N-CADHERIN-MEDIATED STEM CELL ADHESION. We developed a new mouse embryonic stem cell line that constitutively overexpresses N-cadherin. The latter is a major adhesion protein found in the intercalated discs. We have shown that overexpression of N-cadherin leads to marked changes in the phenotype and adhesion of these cells, both during embryoid body formation and cell differentiation stages. We hypothesize that overexpressing N-cadherin would allow transplanted stem cells to integrate more efficiently to a host myocardium, and that increased adhesion would facilitate gap junctional connections between the host and graft cells. Indeed, in vitro, N-cadherin overexpressing cells showed elevated levels of p120, a protein involved in N-cadherin trafficking and stabilization. They also markedly overexpressed connexin-43, a gap junction protein that facilitates intercellular communication. Our next step is to conduct in vivo testing, in order to determine if N-cadherin overexpression improves the ability of stem cell derived-cardiomyocytes to engraft.

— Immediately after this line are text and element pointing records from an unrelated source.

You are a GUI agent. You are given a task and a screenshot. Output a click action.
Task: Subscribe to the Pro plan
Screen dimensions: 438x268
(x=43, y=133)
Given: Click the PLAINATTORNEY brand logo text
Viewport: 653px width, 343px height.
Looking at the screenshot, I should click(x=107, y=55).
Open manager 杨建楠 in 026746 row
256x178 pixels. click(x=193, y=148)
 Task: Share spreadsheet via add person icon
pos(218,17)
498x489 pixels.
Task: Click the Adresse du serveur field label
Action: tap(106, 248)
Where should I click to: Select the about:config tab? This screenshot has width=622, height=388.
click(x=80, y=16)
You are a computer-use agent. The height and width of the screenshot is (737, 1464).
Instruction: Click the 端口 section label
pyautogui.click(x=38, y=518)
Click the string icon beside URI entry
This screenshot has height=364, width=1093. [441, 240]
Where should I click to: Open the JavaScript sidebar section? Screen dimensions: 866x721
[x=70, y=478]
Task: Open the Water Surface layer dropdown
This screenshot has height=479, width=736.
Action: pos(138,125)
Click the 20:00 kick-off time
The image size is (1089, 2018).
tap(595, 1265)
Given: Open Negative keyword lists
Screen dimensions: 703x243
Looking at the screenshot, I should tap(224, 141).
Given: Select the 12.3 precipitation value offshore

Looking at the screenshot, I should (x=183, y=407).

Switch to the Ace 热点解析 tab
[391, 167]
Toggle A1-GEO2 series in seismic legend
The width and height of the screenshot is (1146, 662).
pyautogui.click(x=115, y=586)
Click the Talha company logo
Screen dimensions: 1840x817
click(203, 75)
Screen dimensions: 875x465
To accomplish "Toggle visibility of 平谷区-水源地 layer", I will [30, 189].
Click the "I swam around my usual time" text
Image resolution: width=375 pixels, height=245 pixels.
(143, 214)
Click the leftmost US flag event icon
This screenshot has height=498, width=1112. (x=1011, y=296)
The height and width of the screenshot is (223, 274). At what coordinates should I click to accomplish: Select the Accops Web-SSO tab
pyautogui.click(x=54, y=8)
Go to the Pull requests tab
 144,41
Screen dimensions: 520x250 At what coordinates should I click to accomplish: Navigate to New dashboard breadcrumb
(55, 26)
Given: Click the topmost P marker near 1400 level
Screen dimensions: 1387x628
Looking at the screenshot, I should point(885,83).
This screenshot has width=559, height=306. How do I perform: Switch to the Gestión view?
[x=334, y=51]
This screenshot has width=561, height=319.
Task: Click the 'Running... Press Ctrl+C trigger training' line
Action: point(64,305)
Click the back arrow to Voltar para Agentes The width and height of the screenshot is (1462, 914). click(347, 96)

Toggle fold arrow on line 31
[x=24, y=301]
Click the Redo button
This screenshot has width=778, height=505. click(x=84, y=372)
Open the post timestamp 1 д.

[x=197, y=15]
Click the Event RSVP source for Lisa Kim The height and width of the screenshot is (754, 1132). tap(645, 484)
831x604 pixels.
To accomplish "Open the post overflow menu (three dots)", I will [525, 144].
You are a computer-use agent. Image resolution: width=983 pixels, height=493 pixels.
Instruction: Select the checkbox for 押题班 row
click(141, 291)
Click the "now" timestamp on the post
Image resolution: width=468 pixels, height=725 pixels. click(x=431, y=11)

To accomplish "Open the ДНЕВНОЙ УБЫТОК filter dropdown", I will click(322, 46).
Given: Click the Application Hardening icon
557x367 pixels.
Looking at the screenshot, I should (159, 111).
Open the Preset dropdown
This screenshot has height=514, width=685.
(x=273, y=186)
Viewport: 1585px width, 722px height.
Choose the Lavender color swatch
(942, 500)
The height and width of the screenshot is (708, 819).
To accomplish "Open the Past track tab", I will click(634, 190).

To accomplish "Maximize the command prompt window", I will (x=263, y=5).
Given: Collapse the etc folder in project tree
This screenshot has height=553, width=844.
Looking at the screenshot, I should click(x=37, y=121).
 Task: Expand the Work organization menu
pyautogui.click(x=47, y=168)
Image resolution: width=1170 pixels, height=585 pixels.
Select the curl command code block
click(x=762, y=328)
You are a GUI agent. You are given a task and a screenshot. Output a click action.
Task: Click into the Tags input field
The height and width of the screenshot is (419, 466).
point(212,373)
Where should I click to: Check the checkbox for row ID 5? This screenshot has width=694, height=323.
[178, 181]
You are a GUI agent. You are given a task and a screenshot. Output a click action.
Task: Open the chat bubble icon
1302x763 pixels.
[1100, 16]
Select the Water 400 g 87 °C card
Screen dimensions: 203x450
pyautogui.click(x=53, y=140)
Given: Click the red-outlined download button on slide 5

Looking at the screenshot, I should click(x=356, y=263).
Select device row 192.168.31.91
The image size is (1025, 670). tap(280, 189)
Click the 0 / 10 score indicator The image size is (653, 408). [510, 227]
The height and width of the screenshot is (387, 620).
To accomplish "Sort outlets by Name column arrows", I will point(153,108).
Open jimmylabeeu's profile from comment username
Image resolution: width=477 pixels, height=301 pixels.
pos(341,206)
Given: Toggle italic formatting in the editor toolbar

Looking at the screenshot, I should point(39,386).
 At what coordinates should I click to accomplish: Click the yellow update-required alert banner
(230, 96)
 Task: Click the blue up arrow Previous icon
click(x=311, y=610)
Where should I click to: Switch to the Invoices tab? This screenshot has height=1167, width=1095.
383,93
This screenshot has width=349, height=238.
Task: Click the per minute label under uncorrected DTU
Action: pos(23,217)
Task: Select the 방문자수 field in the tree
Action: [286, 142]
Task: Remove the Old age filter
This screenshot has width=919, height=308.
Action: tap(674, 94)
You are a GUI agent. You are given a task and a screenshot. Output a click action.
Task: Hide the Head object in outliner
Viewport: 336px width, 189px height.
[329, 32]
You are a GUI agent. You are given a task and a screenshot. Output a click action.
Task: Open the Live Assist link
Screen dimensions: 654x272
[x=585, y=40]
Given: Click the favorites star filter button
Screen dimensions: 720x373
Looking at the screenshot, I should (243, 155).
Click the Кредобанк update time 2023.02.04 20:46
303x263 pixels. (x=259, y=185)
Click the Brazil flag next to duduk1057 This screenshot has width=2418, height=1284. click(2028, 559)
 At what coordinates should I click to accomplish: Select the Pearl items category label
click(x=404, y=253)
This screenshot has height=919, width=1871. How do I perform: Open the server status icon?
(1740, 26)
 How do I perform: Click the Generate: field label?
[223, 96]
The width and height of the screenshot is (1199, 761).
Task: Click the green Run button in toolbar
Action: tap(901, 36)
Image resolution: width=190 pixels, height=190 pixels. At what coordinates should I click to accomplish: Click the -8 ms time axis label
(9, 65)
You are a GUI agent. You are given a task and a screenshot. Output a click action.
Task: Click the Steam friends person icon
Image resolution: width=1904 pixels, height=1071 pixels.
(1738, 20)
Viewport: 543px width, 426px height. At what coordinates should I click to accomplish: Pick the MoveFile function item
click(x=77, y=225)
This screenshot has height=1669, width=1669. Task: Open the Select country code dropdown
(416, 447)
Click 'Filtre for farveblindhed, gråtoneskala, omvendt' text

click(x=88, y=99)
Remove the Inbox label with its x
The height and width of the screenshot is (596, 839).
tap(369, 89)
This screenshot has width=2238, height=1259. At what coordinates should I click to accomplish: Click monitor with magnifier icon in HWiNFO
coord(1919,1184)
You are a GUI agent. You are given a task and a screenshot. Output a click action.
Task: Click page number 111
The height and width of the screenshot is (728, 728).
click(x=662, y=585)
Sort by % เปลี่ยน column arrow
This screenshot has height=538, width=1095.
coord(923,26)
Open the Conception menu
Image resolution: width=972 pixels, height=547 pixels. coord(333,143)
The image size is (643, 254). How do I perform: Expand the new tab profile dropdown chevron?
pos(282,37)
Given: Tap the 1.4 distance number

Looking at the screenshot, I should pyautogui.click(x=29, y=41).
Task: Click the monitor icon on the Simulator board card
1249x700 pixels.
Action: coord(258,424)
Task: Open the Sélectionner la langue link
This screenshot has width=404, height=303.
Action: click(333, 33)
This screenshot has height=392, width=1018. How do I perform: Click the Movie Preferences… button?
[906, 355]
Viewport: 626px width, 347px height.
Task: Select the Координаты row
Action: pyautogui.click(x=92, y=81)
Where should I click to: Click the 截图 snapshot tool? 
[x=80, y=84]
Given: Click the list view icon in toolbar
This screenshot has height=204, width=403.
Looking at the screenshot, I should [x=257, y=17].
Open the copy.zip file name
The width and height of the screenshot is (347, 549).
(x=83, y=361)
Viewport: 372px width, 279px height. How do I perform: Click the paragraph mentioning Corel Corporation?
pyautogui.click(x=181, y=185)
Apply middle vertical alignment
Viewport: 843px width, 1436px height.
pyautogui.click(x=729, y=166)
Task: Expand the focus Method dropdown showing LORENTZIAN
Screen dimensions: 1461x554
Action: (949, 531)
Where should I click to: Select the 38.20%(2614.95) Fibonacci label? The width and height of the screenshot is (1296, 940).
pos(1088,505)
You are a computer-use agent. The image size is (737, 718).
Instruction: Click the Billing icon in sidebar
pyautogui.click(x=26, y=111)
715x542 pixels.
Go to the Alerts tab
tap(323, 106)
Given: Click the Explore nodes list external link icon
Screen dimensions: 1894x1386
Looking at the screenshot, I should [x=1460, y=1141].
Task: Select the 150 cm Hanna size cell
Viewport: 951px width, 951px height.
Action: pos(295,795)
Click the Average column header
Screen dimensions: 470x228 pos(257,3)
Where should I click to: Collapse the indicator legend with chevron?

IN VITRO MODEL OF CARDIAC FIBERS.. Using Matrigel, a commercially available basement membrane preparation (BD Biosciences), we developed a simple in vitro model that mimics the three-dimensional environment and mechanical load conditions of cardiac muscle. A semisolid pillow from concentrated Matrigel can be overlaid with a suspension of neonatal rat cardiomyocytes in diluted Matrigel. This model provides an environment in which spontaneously formed multicellular fibers continuously contract against a mechanical load. Additionally, the Matrigel-cell mixture could be cut to form larger cardiomyocyte fibers. The fibers (20-300uM wide) can easily be monitored both functionally, using calcium or voltage sensitive dyes, and structurally using a variety of available immunomarkers.